Undeterred by the recent crackdown on alleged corruption, J.P. Morgan is bolstering its business in Saudi Arabia. It has prioritized expansion in Saudi Arabia over other regional markets, including developing its offering around cash management and equities trading, and is setting up a custodian business, which will hold securities on behalf of investors. It now employs about 70 people in the kingdom, with its workforce in Riyadh growing each year since it opened an office in 2006. In line with Saudization goals, 80% of its staff is Saudi. Now, the challenge is to avoid ceding ground in an increasingly crowded market.
JPM was a book runner when the government raised debt funds in 2017, and it’s widely believed to be advising Saudi Aramco on its much-anticipated IPO, which could be the largest in history. Reports cast doubt on whether the oil giant will carry out its public offering anytime soon. Leenart doesn’t comment on JPM’s rumored role, but he brushes off the notion a delayed Aramco IPO will dampen the overall outlook for the Saudi market. “We know companies are preparing to list there,” he says. “I see this market developing with or without.”
Meanwhile, in the U.A.E. J.P. Morgan has explored new licenses and worked to attract and retain talent, something Leenart has cited as a key challenge in years past. On his watch the bank has poached employees from competitors, including HSBC’s former head of business in Abu Dhabi, Declan Hegarty, and former Nomura managing director Ahmed Saeed, who now looks after public sector clients in the region.
Overtime, J.P. Morgan has also moved more support staff to the region. That’s included everyone from lawyers to compliance people, with the goal of providing faster service. Leenart tells clients that he wants them to be able to call J.P. Morgan anywhere in the world and get the same quality service they would get in their home market—something he thinks only a handful of banks have the size and capability to offer globally. “We can make these decisions here on the ground,” he says.
It helps that Leenart can draw on J.P. Morgan’s wealth of experience in the region.
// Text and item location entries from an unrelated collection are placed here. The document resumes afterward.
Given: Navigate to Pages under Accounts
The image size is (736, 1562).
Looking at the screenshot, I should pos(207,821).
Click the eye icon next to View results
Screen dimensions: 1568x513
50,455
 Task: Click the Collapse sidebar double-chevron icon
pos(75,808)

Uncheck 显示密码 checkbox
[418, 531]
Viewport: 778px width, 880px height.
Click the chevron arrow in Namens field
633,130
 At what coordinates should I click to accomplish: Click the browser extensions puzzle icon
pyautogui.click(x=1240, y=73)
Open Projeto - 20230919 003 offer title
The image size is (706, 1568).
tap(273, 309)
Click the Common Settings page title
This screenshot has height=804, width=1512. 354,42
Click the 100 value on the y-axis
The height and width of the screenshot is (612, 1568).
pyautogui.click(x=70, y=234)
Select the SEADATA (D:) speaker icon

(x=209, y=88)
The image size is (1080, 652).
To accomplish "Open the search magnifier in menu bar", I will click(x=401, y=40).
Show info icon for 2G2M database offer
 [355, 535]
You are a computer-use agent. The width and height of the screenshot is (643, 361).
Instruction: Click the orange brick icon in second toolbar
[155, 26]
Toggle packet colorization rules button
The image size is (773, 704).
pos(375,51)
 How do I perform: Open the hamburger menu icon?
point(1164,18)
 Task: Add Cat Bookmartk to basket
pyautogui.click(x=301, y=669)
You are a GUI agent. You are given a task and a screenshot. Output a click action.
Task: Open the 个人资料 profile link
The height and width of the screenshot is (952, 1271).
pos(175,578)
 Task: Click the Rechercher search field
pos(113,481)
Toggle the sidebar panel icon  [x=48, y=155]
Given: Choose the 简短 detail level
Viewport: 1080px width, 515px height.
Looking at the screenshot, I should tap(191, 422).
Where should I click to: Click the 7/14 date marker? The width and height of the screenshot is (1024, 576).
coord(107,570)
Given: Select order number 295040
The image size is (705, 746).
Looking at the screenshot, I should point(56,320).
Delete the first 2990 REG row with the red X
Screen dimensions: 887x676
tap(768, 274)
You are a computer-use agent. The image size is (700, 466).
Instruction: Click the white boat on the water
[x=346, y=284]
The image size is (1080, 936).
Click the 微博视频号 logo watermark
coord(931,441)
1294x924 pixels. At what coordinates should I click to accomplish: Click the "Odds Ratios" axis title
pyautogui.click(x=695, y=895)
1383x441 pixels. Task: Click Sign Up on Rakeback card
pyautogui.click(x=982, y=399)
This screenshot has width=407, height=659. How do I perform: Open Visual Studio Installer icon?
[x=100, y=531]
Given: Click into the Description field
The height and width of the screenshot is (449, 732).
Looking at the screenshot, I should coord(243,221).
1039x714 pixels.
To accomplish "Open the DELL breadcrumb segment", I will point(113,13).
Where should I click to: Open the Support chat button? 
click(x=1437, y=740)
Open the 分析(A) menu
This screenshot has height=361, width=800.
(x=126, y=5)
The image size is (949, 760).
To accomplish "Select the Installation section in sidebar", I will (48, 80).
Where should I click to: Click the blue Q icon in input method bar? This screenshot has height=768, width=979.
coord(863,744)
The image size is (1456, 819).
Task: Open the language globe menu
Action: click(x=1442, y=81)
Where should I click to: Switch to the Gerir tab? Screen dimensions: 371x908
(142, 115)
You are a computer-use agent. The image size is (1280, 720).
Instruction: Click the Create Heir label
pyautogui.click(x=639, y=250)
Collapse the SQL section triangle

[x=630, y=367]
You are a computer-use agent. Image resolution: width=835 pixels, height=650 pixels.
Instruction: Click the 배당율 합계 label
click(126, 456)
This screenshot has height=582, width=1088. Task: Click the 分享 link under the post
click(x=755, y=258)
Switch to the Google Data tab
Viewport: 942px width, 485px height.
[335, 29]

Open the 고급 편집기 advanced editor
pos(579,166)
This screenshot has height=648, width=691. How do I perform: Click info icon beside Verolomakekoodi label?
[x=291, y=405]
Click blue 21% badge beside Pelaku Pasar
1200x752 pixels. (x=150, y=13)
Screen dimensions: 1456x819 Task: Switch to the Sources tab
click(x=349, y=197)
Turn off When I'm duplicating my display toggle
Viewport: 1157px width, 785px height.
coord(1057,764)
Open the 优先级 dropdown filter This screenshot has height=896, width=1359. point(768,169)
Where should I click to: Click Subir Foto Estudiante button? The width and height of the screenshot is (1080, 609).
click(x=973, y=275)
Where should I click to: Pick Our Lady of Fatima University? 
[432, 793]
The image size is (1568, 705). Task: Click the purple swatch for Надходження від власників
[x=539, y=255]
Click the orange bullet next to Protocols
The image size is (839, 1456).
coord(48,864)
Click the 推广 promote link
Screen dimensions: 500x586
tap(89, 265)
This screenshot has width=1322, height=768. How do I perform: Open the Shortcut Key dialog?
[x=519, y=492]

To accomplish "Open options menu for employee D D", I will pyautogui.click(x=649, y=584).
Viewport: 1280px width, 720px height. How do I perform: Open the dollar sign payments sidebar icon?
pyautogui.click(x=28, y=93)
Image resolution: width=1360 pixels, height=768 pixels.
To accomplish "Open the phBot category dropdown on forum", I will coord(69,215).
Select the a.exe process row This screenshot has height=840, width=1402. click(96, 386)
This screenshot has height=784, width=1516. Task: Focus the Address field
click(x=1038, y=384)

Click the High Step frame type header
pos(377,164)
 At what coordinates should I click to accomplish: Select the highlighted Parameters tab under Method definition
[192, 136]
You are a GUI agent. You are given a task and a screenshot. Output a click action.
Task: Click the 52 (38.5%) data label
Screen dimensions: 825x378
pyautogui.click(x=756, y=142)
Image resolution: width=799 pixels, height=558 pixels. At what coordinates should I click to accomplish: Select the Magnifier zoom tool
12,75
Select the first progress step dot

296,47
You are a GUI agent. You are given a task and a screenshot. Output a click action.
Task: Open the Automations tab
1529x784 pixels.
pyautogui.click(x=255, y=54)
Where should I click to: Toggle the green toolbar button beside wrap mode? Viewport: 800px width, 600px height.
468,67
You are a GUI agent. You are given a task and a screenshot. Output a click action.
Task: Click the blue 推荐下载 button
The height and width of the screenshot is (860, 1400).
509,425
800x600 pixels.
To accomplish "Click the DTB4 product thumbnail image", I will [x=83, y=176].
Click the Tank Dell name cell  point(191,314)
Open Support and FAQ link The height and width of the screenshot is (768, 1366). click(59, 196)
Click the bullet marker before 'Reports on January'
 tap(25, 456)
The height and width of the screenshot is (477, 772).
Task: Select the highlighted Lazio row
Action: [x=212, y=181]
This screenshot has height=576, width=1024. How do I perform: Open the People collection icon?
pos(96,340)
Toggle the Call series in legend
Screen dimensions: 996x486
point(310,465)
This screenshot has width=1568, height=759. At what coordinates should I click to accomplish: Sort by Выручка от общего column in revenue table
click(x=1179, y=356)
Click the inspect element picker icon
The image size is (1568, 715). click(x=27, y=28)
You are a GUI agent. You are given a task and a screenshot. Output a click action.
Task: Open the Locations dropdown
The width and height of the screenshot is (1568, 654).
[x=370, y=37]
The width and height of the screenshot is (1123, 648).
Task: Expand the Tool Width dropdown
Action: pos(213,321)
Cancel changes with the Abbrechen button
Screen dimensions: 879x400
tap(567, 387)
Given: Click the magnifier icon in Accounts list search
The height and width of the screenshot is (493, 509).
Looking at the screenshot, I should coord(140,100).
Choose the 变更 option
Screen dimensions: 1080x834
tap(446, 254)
Through a predecessor firm, Morgan Guaranty Trust Company, it’s had a presence in the Middle East since the 1930s, when it worked with U.S.-based oil companies in Saudi Arabia. The Chase Manhattan Bank, a forerunner of today’s J.P. Morgan, opened its first regional office in Beirut more than 60 years ago. “We’re seen as a long-term partner,” says Leenart. “We’ve been there when oil was at $10 a barrel, [and] when oil was a $140.”
Leenart will celebrate his 25th year with J.P. Morgan in September. He joined the firm in 1993 after earning a doctorate in economics from Erasmus University of Rotterdam in his native Netherlands. Early in his career, he was based in London, and earned a reputation for aggressively pursuing business while overseeing fixed income syndicates and debt capital markets. “He only knows one way to handle a borrower, and that is with a stick,” wrote the U.K. publication Global Capital in 2003, quoting an unnamed banker who encountered Leenart when he was an up-and-comer.
But banking in emerging markets takes patience. Among other things, deals take longer to complete and transactions aren’t usually as large as in the U.S. or Western Europe. Leenart believes a big reason clients in the Middle East value J.P. Morgan is that it has maintained a long-term presence in the region, in good times and in bad. “I think we’ve shown that we have the patience with clients to invest for years and decades with them,” says Leenart. “Clients increasingly remember those moves.”